DIRECTIONS: Repeat nothing but the line that contains "This screenshot has height=888, width=720." and the lines after it, through the end of the listing, exactly as they stand; omit pictures.
Segment Start: RECORDS SUPPLIED
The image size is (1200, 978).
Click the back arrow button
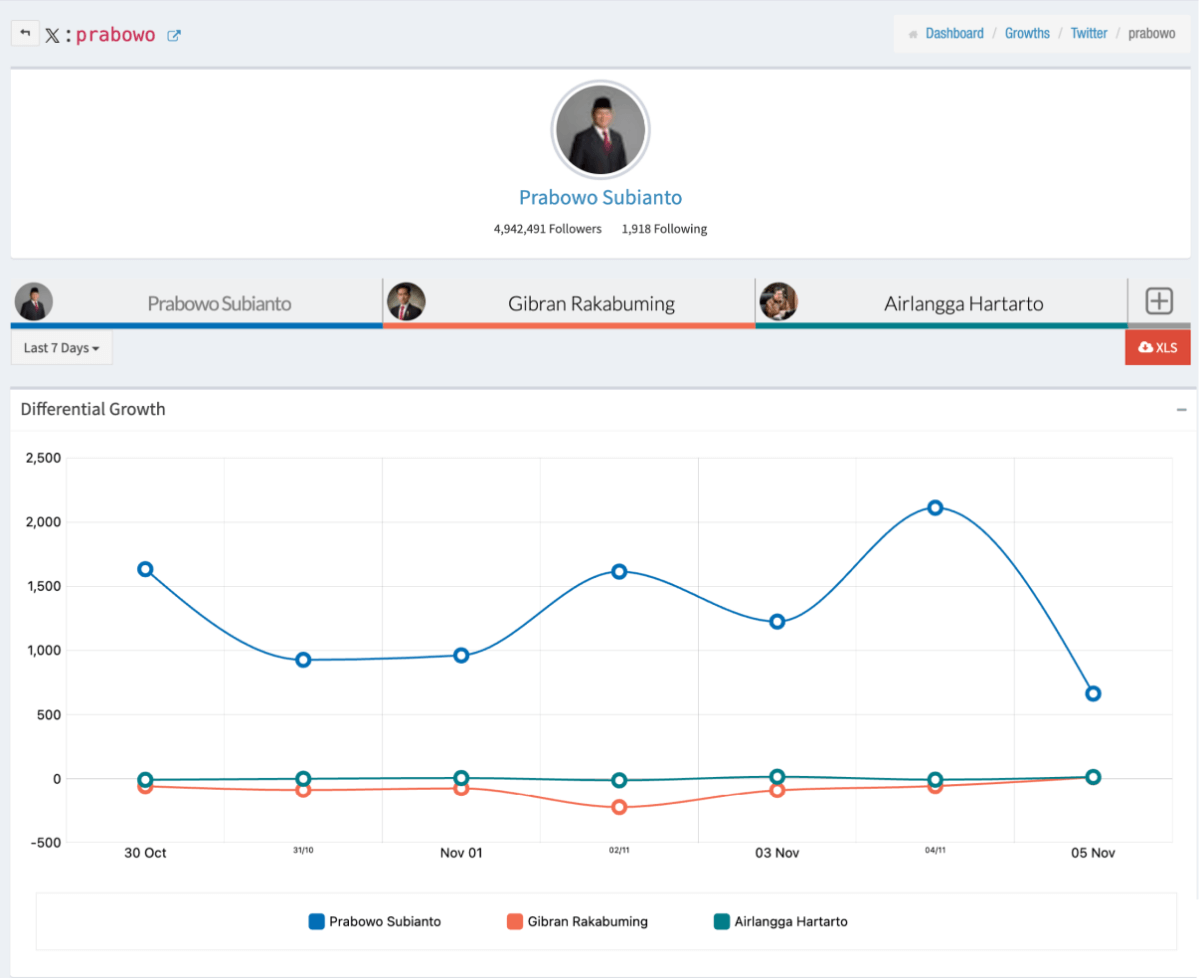25,34
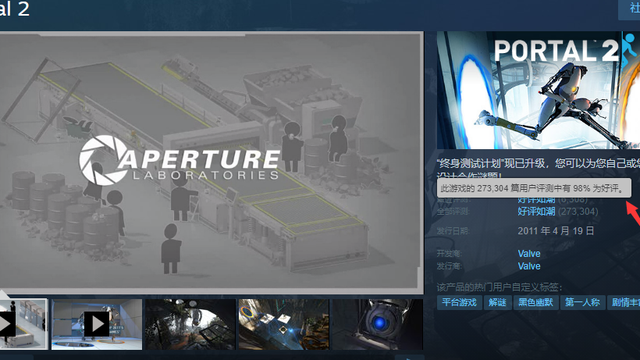Click the partially visible 剧情丰富 tag
This screenshot has height=360, width=640.
(624, 302)
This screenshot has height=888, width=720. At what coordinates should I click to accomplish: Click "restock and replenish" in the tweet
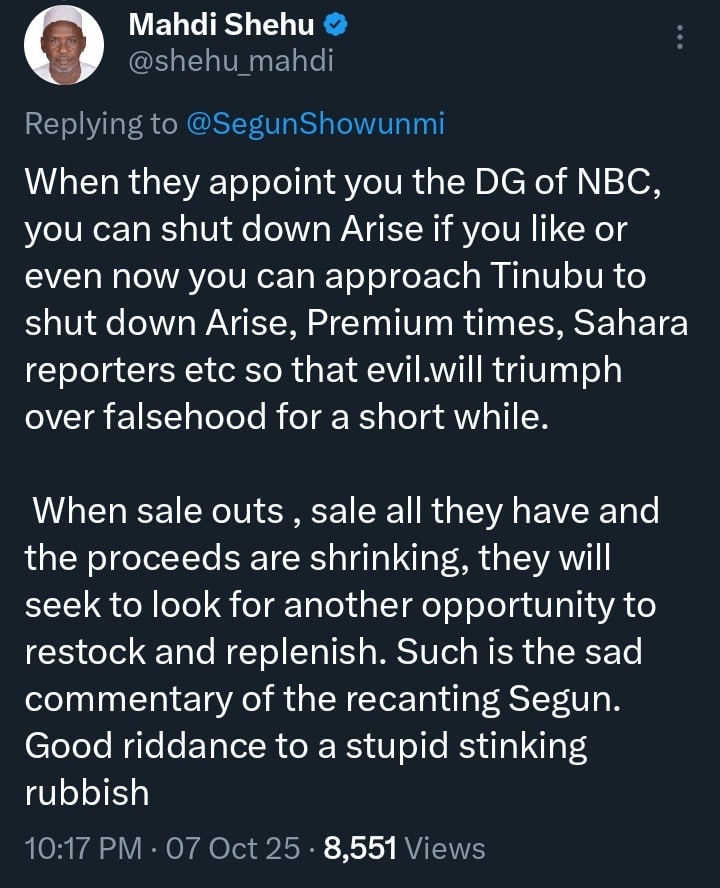(x=206, y=653)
Segment End: RECORDS SUPPLIED
YOUR RESPONSE:
This screenshot has height=888, width=720. At what coordinates should I click to accomplish: Click "restock and replenish" in the tweet
(x=206, y=653)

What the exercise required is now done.